When I started using GPUs for deep learning my deep learning skills improved quickly. When you can run experiments of algorithms and algorithms with different parameters and gain rapid feedback you can buku Forex learn much more quickly. After this success I was tempted to use multiple GPUs in order to train deep learning algorithms even faster.

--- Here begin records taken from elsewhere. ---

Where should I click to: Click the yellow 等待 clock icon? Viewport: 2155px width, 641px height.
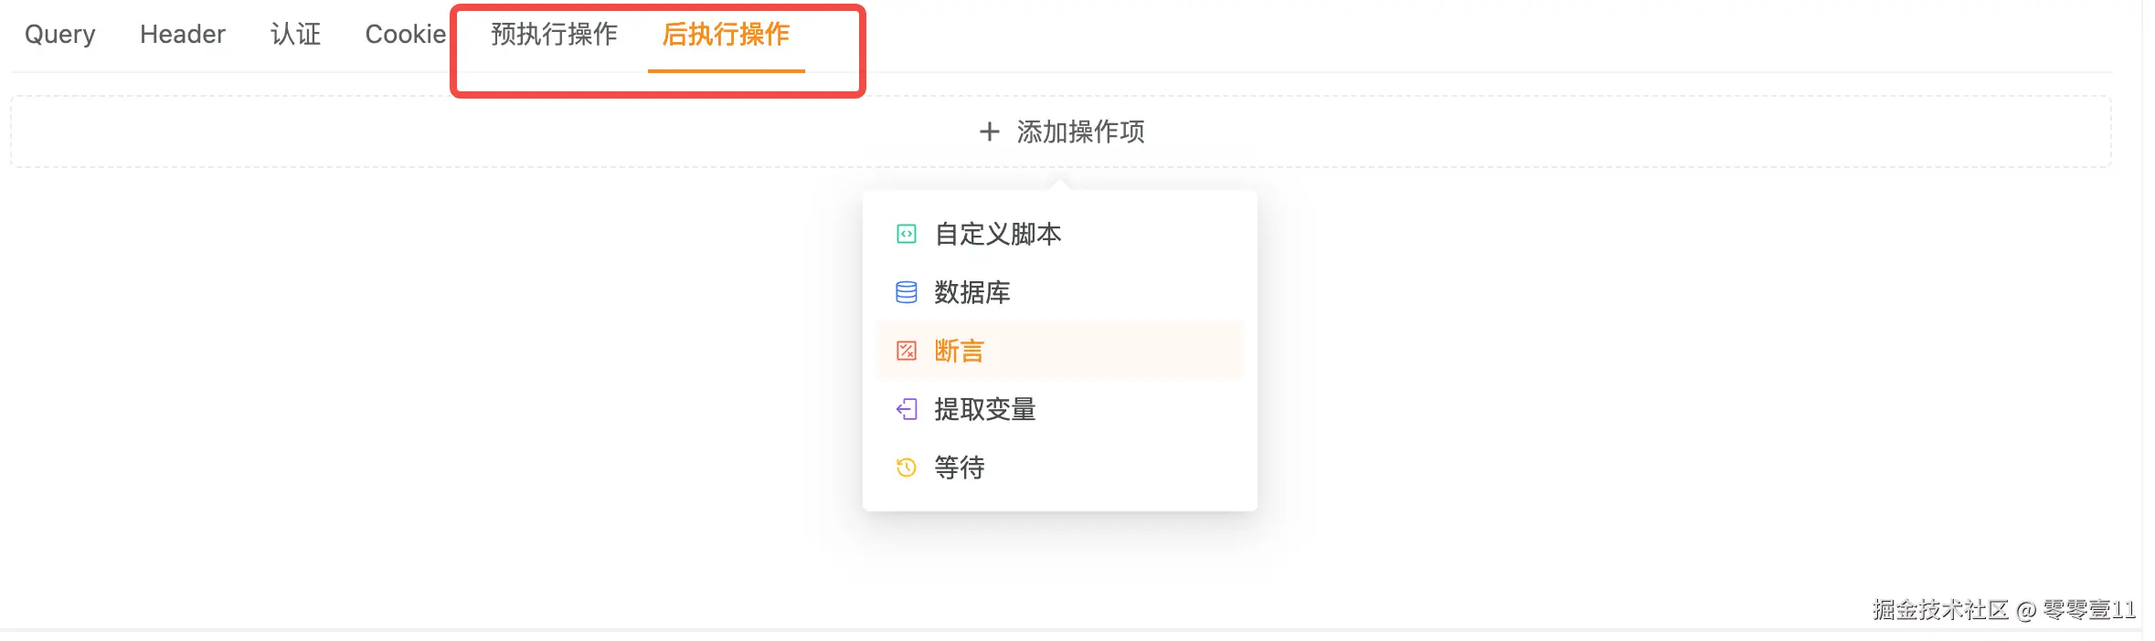pos(906,468)
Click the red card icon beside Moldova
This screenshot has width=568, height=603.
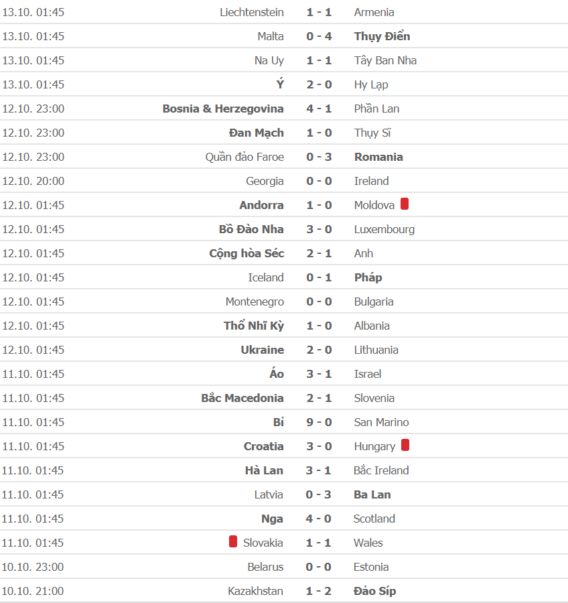tap(404, 204)
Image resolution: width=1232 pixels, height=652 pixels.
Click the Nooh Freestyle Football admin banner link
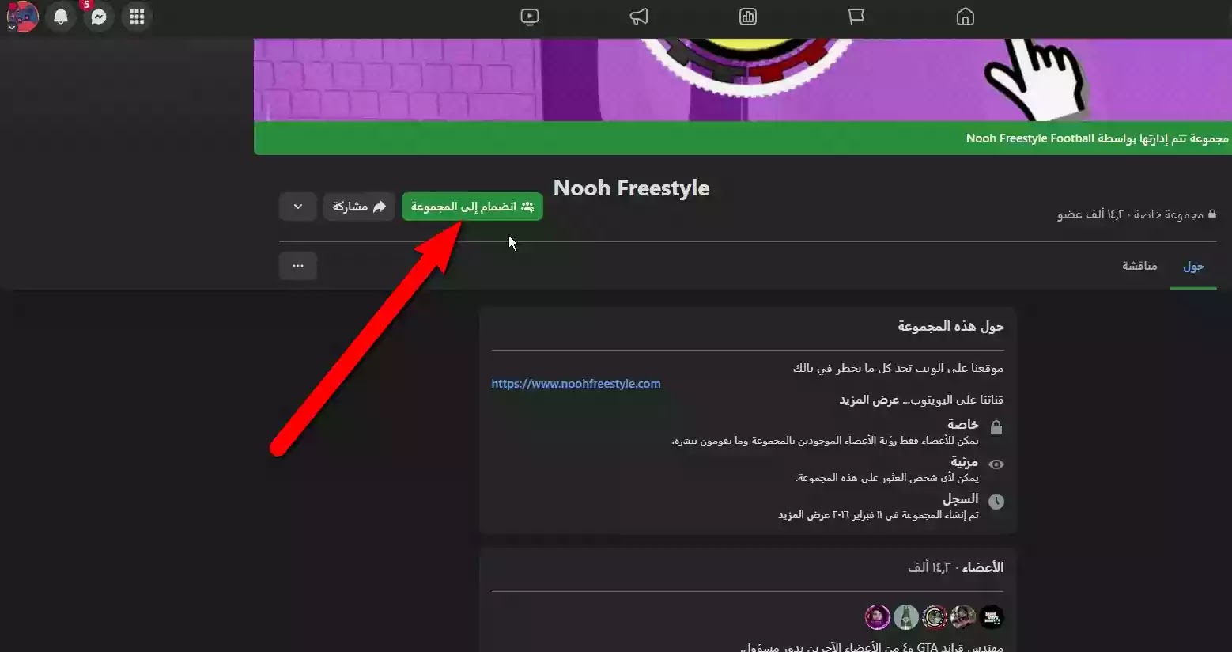(1030, 138)
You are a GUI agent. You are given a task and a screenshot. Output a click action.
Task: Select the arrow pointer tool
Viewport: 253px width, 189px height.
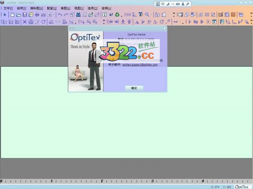5,15
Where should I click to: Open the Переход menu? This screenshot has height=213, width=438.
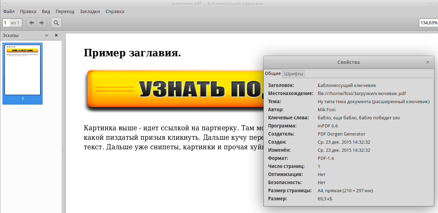(65, 11)
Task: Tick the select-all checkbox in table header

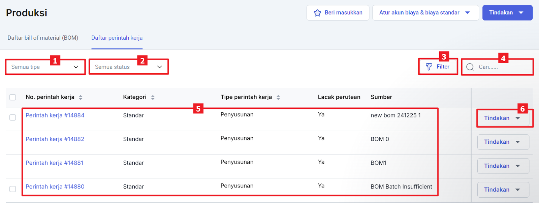Action: click(13, 97)
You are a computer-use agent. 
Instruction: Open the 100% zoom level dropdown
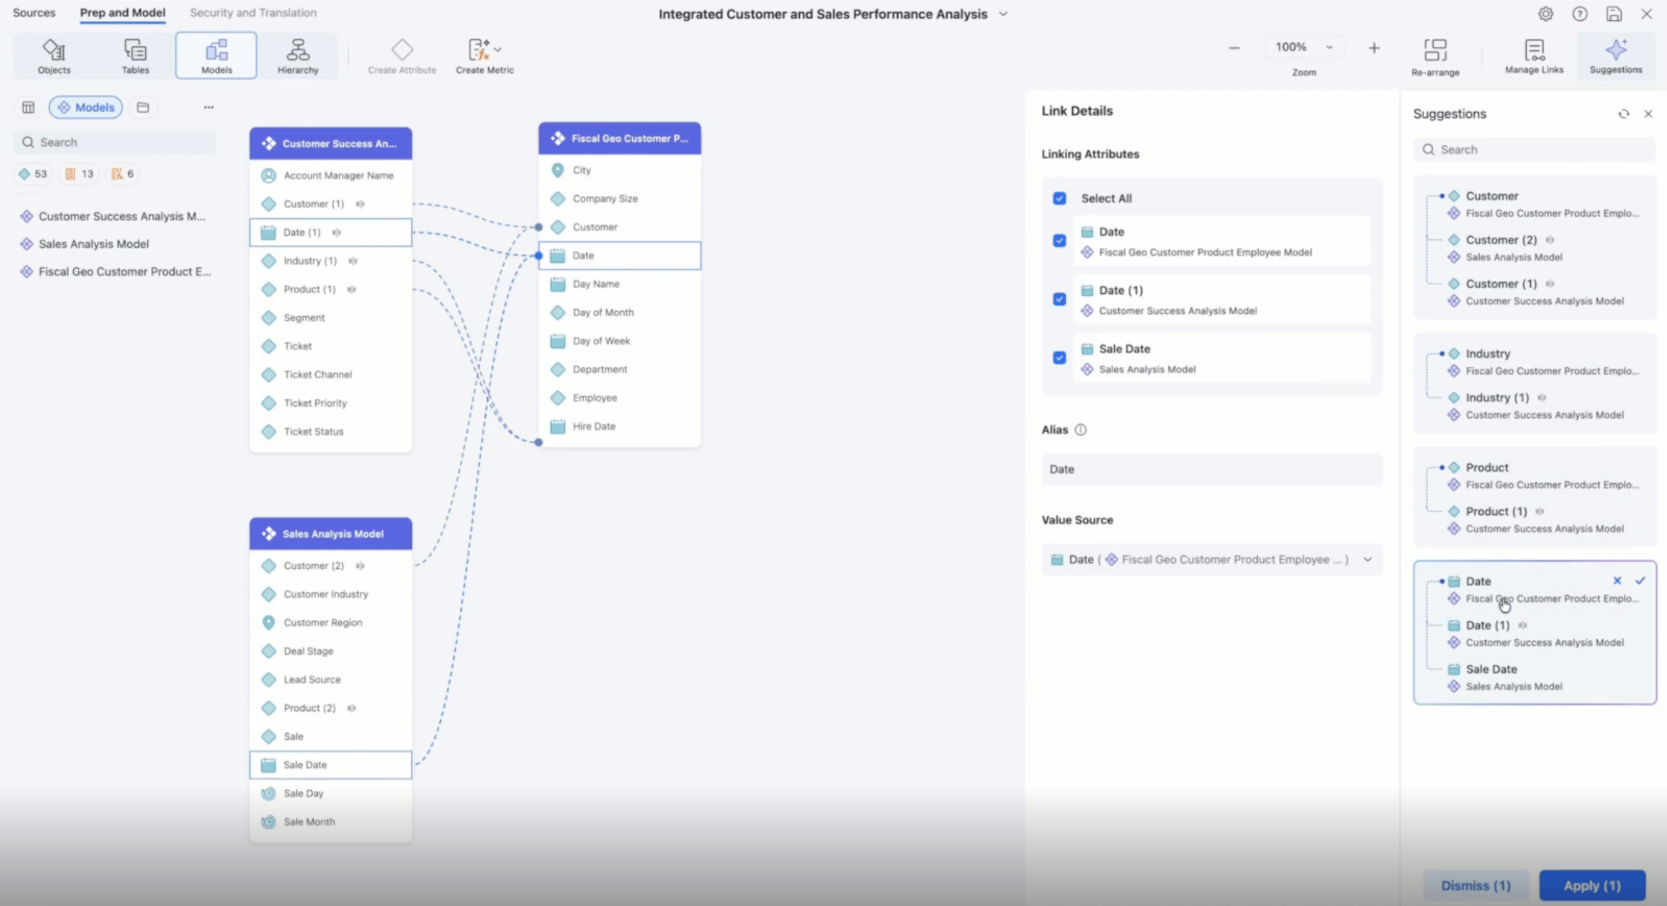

I also took interest in learning very large models which do not fit into a single GPU. I thus wanted to build a little GPU cluster and explore the possibilities to speed up deep learning with multiple nodes with multiple GPUs. At the same time I was offered to do contract work as a data base developer through my old employer. When I did my research on which hardware to buy I soon realized, that the main bottleneck will be the network bandwidth, i. So GPU-to-GPU communication within a computer will be fast, but it will be slow between computers. This is the reason why many big companies like Google and Microsoft are using CPU rather than GPU clusters to train their big neural networks. Luckily, Mellanox and Nvidia recently came together to work on that problem and the result is GPUDirect RDMA, a network card driver that can make sense of GPU memory addresses and thus can transfer data directly from GPU to GPU between computers.
There are basically two options how to do multi-GPU programming. Sorry if this was answered elsewhere but why did you opt for multiple systems over 1 systems with 4 GPUs or using multi GPU cards like FASTRA II? However, a system like FASTRA II is slower than a 4 GPU system for deep learning. This is mainly because a single CPU just supports 40 PCIe lanes, i. 8 for 4 or 3 GPUs. 2 nodes communicate with each other? 40GigE is readily available and in moderately wide use.
Cost per port is comparable with IB. 100GigE is also available and in use in a handful of companies, albeit only from Mellanox and as costly as one might expect. You may want to read my other blog posts about parallelism. Those blog posts contain in depth explanations of the parallelism bottlenecks and show that the largest bottleneck is the network connection. 1200 matrix is about 5 MB.